Molecular dissection of dengue virus egress : involvement of host cellular factors-KDEL receptors

Abstract

The life cycle of enveloped viruses is a complex process relying on specific interactions with host factors that, in turn, represent potential targets for interfering with viral replication and pathogenesis. Although the molecular identity of cellular receptors involved in virion entry has been established for many viruses, few studies have investigated whether host proteins on intracellular compartments may function as receptors to facilitate viral trafficking and release from infected cells. In particular, viral-host interactions during dengue virus (DENV) egress are still poorly characterized and most cellular targets identified in high-throughput screens have not been mapped to the secretory pathway.

DENV structural glycoproteins, pre-membrane (prM) and envelope (E), are sufficient to assemble native Recombinant Subviral Particles (RSPs) in the endoplasmic reticulum (ER). Newly formed RSPs mimic nascent virions and traffic through the secretory pathway, where they are processed into mature particles, before being released from cells. This study demonstrated that DENV requires host KDEL receptors (KDELRs), which cycle between the ER and Golgi apparatus to retrieve resident ER proteins, for vesicular transport from ER to Golgi. Depletion of KDELRs by siRNA reduced egress of both DENV progeny virions and RSPs produced in stable cell lines expressing prM and E.

A direct interaction between KDELRs and DENV prM was demonstrated in either prME expressing or DENV infected cells by co-immunoprecipitation (co-IP) experiments. By immunoblotting with specific antibodies we first showed that KDELRs interacted with prM portion. By interfering with RSPs’ maturation, we then obtained conclusive evidence that interaction was restricted to the pr fragment which released from the mature RSPs after cleavage of prM by cellular protease furin. This finding was further confirmed by GST pull down assay, which mapped the interacting domain to the N-terminal 40 residues of the pr fragment, and by mutagenesis experiments, which showed that KDELRs interact with prM through three positively charged amino-terminal residues.
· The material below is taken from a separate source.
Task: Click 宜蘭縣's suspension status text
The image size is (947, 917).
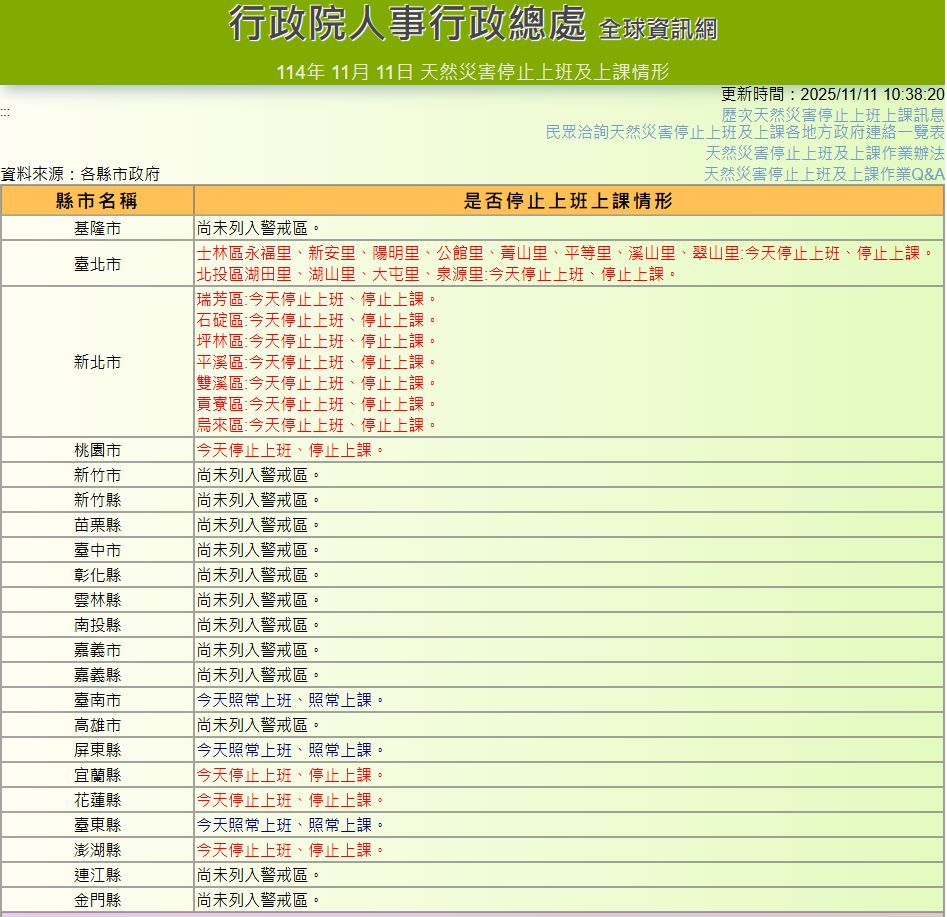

Biochemical analysis and immunofluorescence microscopy indicated that mutations impairing KDELRs/prM binding did not affect RSPs formation, and translocation within the ER, whereas they strongly inhibited trafficking from ER to Golgi apparatus and, consequently, their release into the supernatant. Moreover, perturbation of KDELR cycle by siRNA-mediated depletion of class II Arfs, which accumulates KDELRs in the Golgi, phenocopied results obtained with both an interaction-deficient mutant and KDELR knockdowns. Finally, we compared the effect of KDELRs on all four DENV serotypes and found significant reductions of DENV1-3, but not DENV4, in keeping with the co-IP results that demonstrated, using RSP-producing cell lines, that only DENV1-3 prM proteins interacted with KDELRs. Of note, KDELRs depletion did not affect West Nile Virus progeny virus egress, suggesting that KDELRs might not be utilized by all Flavivirus.

Taken together, several lines of evidence have been presented to indicate that the loss of interaction with KDELRs reduced DENV transport from ER to Golgi and, consequently, release from infected cells. These findings, therefore, have uncovered a novel function for KDELRs as an internal receptor required for DENV trafficking and identified a rate-limiting molecular step in the late stages of DENV lifecycle.